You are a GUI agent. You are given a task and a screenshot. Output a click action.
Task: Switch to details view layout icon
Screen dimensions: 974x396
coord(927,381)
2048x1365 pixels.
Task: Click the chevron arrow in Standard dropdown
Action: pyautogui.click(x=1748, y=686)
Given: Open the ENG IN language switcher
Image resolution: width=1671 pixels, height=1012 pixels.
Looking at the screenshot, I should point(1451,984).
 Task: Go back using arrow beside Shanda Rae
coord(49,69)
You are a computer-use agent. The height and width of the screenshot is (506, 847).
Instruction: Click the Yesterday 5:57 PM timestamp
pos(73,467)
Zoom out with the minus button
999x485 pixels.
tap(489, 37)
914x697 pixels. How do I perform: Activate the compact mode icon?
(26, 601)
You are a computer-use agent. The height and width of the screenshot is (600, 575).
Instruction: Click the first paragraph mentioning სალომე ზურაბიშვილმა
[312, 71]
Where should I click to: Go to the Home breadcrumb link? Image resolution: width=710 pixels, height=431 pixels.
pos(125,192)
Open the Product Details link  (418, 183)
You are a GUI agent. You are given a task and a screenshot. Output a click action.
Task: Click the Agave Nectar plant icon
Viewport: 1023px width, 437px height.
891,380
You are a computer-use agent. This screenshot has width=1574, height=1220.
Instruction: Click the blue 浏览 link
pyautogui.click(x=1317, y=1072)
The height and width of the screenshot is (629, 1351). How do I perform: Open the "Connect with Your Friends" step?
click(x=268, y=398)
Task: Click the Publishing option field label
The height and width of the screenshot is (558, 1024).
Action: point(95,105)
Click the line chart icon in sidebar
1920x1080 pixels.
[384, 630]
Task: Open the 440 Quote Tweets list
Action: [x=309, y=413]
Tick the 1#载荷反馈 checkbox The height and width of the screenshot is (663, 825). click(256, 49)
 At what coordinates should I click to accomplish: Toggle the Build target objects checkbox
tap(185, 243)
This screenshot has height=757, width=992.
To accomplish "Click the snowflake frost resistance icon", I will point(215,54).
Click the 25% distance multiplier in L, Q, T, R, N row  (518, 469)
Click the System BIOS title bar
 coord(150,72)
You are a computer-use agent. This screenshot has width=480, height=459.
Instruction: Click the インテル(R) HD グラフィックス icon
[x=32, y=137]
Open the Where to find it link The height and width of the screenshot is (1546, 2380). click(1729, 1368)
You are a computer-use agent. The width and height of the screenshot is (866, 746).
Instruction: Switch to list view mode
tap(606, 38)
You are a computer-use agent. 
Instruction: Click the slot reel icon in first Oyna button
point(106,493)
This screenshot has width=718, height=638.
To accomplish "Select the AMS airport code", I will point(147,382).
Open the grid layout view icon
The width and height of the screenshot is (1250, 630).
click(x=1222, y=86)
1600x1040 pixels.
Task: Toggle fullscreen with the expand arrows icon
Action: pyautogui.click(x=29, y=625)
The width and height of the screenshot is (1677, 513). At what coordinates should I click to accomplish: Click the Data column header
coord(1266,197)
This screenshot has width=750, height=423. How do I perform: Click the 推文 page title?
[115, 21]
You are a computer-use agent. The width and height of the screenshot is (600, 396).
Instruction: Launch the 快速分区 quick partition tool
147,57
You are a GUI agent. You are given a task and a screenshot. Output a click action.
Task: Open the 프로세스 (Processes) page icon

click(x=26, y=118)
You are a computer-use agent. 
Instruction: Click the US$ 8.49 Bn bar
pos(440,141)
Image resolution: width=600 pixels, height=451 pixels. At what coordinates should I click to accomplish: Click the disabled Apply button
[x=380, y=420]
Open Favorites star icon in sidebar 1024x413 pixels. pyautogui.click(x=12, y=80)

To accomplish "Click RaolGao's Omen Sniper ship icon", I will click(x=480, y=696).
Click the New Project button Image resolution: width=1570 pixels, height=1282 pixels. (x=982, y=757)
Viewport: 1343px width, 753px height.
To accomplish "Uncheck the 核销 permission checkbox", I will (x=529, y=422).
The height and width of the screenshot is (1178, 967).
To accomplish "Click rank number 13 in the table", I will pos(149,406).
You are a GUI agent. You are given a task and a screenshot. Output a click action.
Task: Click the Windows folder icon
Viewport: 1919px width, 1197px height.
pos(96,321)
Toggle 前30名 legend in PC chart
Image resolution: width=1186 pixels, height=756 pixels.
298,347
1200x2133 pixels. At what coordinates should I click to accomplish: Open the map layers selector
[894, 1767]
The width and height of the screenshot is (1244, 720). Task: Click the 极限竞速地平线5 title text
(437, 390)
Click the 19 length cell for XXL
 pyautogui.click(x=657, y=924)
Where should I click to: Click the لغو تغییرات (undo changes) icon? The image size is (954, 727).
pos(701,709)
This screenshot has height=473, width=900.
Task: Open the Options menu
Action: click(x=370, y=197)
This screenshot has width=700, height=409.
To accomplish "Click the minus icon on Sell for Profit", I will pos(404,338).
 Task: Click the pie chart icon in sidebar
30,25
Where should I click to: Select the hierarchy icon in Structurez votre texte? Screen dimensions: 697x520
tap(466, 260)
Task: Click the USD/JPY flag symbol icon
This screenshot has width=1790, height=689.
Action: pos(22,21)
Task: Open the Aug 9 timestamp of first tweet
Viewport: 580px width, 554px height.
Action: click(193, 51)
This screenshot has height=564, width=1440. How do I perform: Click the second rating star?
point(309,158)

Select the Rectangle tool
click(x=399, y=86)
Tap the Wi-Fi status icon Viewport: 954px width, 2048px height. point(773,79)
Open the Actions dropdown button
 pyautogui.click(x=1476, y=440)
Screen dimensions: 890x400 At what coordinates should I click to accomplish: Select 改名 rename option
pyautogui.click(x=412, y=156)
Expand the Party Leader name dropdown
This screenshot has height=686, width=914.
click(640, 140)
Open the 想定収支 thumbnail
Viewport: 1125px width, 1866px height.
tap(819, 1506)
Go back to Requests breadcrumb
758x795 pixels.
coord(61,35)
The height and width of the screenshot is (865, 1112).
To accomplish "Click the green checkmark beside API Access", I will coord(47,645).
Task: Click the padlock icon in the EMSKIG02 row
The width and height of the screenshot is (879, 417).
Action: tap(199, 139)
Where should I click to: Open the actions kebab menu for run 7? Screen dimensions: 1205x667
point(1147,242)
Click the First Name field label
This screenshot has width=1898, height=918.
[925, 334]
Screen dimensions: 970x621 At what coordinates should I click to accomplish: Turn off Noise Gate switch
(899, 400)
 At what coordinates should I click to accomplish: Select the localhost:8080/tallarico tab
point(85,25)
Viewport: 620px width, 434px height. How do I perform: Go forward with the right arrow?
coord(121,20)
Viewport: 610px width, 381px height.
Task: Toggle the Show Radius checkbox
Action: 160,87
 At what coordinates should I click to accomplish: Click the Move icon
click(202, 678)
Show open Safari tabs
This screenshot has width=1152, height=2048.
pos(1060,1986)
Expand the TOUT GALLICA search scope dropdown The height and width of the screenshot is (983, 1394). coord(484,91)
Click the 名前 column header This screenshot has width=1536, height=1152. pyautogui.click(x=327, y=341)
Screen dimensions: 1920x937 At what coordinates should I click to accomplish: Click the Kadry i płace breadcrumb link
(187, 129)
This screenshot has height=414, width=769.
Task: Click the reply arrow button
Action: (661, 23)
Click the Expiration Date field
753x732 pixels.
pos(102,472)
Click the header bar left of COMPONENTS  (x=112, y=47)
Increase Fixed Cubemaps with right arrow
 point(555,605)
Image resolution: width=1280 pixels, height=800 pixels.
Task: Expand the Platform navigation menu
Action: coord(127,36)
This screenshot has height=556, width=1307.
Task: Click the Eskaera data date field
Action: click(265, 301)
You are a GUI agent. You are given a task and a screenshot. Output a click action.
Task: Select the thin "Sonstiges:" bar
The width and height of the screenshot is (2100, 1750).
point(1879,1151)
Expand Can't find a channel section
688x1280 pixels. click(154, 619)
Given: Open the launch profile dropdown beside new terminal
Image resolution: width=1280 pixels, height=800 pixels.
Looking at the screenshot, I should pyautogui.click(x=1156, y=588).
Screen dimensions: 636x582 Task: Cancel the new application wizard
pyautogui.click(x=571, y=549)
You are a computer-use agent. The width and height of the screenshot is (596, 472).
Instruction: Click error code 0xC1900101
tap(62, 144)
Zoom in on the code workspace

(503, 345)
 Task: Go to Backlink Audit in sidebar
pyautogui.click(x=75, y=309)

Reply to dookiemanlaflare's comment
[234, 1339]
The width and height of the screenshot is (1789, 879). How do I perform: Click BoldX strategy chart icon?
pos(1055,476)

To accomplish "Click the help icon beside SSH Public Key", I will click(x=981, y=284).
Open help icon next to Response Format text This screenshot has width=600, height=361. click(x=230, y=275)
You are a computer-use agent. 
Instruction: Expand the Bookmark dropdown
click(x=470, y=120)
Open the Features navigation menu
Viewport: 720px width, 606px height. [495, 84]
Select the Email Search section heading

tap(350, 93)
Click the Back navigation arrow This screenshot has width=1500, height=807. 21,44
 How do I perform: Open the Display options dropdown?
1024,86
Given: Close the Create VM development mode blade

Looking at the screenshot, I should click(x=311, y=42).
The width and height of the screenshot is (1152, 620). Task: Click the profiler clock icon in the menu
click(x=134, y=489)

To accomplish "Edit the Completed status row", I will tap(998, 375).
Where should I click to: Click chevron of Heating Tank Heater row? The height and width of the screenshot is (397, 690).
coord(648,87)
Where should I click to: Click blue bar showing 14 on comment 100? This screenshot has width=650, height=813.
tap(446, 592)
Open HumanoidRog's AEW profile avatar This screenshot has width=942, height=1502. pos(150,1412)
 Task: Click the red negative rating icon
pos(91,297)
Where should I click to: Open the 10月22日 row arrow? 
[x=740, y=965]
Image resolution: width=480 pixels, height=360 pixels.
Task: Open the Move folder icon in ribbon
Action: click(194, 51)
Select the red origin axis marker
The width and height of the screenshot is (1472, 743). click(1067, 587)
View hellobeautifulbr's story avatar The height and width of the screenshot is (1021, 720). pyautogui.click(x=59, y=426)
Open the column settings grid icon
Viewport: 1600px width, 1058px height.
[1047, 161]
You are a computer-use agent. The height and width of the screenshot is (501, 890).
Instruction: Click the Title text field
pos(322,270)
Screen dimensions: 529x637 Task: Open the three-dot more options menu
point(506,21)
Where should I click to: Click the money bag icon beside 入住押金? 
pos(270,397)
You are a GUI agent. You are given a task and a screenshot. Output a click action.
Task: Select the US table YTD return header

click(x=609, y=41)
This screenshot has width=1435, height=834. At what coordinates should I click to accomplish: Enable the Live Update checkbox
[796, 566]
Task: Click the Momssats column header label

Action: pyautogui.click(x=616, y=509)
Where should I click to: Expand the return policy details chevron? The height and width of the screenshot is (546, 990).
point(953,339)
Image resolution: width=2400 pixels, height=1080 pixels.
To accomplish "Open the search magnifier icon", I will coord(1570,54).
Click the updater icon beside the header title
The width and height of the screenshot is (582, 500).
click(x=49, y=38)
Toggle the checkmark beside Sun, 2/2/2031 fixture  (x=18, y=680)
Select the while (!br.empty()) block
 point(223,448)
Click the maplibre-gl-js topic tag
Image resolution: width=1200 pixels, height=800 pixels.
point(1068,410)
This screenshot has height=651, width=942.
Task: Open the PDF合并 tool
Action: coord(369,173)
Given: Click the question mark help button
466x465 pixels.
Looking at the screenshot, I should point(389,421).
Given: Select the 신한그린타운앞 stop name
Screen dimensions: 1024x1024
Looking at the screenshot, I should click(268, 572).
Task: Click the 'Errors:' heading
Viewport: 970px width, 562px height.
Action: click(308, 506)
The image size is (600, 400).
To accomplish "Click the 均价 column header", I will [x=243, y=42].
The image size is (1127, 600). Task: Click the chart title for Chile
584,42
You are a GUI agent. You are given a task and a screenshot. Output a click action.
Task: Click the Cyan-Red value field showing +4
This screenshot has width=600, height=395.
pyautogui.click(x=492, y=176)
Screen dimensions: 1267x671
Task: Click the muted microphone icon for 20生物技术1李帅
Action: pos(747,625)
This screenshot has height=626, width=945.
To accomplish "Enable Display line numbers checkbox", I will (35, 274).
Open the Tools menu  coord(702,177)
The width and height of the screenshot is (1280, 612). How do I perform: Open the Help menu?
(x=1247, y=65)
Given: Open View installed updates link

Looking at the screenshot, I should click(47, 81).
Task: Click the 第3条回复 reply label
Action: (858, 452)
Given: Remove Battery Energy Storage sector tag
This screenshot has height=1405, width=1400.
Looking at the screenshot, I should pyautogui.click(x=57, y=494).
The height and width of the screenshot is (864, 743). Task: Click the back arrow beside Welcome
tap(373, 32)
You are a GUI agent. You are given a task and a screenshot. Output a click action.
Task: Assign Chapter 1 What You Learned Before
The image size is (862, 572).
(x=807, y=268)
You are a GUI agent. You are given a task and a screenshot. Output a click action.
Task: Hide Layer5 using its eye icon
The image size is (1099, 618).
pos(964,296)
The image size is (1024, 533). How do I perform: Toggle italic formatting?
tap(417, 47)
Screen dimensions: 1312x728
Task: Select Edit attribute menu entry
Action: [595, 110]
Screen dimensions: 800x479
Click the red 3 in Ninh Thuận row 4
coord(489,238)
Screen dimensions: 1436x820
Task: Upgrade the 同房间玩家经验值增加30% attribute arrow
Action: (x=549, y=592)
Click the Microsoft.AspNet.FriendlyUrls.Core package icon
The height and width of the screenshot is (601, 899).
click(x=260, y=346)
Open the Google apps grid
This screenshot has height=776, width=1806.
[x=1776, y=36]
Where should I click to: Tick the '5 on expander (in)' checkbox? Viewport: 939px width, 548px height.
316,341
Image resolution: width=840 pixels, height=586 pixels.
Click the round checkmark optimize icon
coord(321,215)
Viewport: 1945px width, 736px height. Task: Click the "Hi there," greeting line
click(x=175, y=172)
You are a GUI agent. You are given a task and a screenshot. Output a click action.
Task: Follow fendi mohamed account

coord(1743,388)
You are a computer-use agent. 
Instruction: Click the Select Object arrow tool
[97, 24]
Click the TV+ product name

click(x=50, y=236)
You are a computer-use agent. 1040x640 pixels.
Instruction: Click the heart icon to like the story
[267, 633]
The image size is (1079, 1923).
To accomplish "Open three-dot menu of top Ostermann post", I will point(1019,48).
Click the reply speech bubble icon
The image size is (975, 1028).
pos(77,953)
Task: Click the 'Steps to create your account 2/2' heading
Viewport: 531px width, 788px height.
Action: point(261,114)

——————

### Exercise directions
Quote the listing above from its first line to the line with "Given: Open the ENG IN language switcher", inclusive, and add nothing.

### Solution to this problem
You are a GUI agent. You are given a task and a screenshot. Output a click action.
Task: Switch to details view layout icon
Screen dimensions: 974x396
coord(927,381)
2048x1365 pixels.
Task: Click the chevron arrow in Standard dropdown
Action: pyautogui.click(x=1748, y=686)
Given: Open the ENG IN language switcher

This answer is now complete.